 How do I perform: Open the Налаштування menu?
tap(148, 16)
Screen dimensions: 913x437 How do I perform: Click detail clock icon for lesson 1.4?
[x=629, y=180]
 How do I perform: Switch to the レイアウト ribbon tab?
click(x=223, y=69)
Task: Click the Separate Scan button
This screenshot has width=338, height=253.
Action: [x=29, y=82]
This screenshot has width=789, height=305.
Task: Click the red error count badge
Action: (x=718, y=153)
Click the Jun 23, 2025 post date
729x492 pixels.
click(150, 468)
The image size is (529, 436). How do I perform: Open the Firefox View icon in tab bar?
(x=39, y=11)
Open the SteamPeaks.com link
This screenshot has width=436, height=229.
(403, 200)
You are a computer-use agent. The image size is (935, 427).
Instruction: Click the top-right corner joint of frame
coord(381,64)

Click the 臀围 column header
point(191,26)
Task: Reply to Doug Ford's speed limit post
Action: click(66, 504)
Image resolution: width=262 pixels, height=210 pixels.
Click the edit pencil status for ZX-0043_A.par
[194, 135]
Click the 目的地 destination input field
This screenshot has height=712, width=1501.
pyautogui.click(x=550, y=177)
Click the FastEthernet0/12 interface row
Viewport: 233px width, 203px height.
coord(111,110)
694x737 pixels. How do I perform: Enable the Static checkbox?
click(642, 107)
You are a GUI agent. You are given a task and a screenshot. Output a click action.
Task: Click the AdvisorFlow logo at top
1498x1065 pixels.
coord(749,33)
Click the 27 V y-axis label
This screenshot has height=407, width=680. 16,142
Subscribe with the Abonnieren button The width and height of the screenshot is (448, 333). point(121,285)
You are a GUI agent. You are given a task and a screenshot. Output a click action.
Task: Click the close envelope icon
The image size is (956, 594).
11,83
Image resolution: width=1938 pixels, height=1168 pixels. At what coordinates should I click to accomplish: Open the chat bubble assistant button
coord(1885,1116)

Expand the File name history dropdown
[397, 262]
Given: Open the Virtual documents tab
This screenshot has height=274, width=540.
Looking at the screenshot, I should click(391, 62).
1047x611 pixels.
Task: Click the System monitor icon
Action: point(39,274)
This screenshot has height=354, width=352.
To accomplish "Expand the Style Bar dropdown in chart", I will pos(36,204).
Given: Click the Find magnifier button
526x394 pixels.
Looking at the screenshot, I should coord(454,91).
____
=== WHAT YOU NEED TO DO ===
Print all of the material above again, word for word, without changing anything.

=== CORRECT OUTPUT ===
 How do I perform: Open the Налаштування menu?
tap(148, 16)
Screen dimensions: 913x437 How do I perform: Click detail clock icon for lesson 1.4?
[x=629, y=180]
 How do I perform: Switch to the レイアウト ribbon tab?
click(x=223, y=69)
Task: Click the Separate Scan button
This screenshot has width=338, height=253.
Action: [x=29, y=82]
This screenshot has width=789, height=305.
Task: Click the red error count badge
Action: (x=718, y=153)
Click the Jun 23, 2025 post date
729x492 pixels.
click(150, 468)
The image size is (529, 436). How do I perform: Open the Firefox View icon in tab bar?
(x=39, y=11)
Open the SteamPeaks.com link
This screenshot has width=436, height=229.
(403, 200)
You are a computer-use agent. The image size is (935, 427).
Instruction: Click the top-right corner joint of frame
coord(381,64)

Click the 臀围 column header
point(191,26)
Task: Reply to Doug Ford's speed limit post
Action: click(66, 504)
Image resolution: width=262 pixels, height=210 pixels.
Click the edit pencil status for ZX-0043_A.par
[194, 135]
Click the 目的地 destination input field
This screenshot has height=712, width=1501.
pyautogui.click(x=550, y=177)
Click the FastEthernet0/12 interface row
Viewport: 233px width, 203px height.
coord(111,110)
694x737 pixels. How do I perform: Enable the Static checkbox?
click(642, 107)
You are a GUI agent. You are given a task and a screenshot. Output a click action.
Task: Click the AdvisorFlow logo at top
1498x1065 pixels.
coord(749,33)
Click the 27 V y-axis label
This screenshot has height=407, width=680. 16,142
Subscribe with the Abonnieren button The width and height of the screenshot is (448, 333). point(121,285)
You are a GUI agent. You are given a task and a screenshot. Output a click action.
Task: Click the close envelope icon
The image size is (956, 594).
11,83
Image resolution: width=1938 pixels, height=1168 pixels. At what coordinates should I click to accomplish: Open the chat bubble assistant button
coord(1885,1116)

Expand the File name history dropdown
[397, 262]
Given: Open the Virtual documents tab
This screenshot has height=274, width=540.
Looking at the screenshot, I should click(391, 62).
1047x611 pixels.
Task: Click the System monitor icon
Action: point(39,274)
This screenshot has height=354, width=352.
To accomplish "Expand the Style Bar dropdown in chart", I will pos(36,204).
Given: Click the Find magnifier button
526x394 pixels.
Looking at the screenshot, I should coord(454,91).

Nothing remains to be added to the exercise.